To me the film was trying to show how war changes those who fight in it, but it does it without us seeing who the men were before the war. For all we know they were all terrible people, the Army just gave them license to kill. So we don’t see the loving family man, the idealistic college student, the friendly mechanic, or the pride of the family go off to war and have their lives forever changed. HBO’s Band of Brothers and American Sniper do a much better job at showing how war changes lives, without glorifying war or wrapping war up in an idealistic American flag.

3 Replies to “The Paladin wants off Fury”

  1. I hated this movie, I agree about the characters being terrible.

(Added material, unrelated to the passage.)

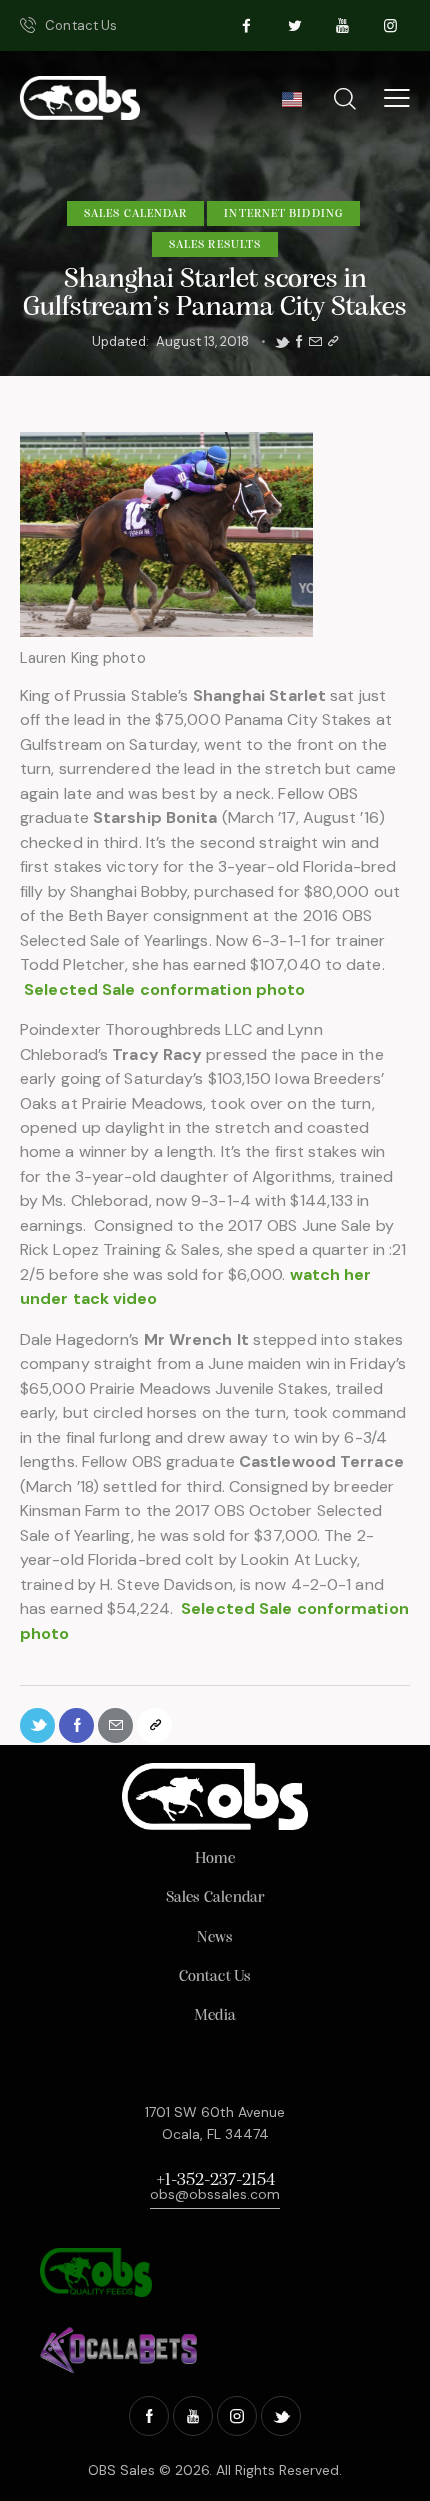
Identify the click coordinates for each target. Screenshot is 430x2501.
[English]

But I also didn’t like the battle scenes, I thought that the tanks ability was too powerful for that era of weaponry.

  2. Interesting, I felt this was the best film I had seen in years. It was violent. Yes. But in a way that made me feel the pointlessness of war and savage brutality of it all made me sick. I think that is one of the reasons I liked it so much. I don’t want to enjoy war movies.

    I also thought that the caracters were original and played off eachother really well. That there are so many different ways people cope with and experience life through the war and death.

    The final battle you don’t even seen the action. It puts you into the mind space and emotion of the characters. Maybe you’re right and it doesn’t promote a typical heroism but I think it is more reflective of life. I haven’t met these morally superior heros. I’ve only met flawed men that gave all of themselves. I somehow find that more inspiring.

    Though I’m the guy that can’t stand gladiator. So we can disagree and still be friends.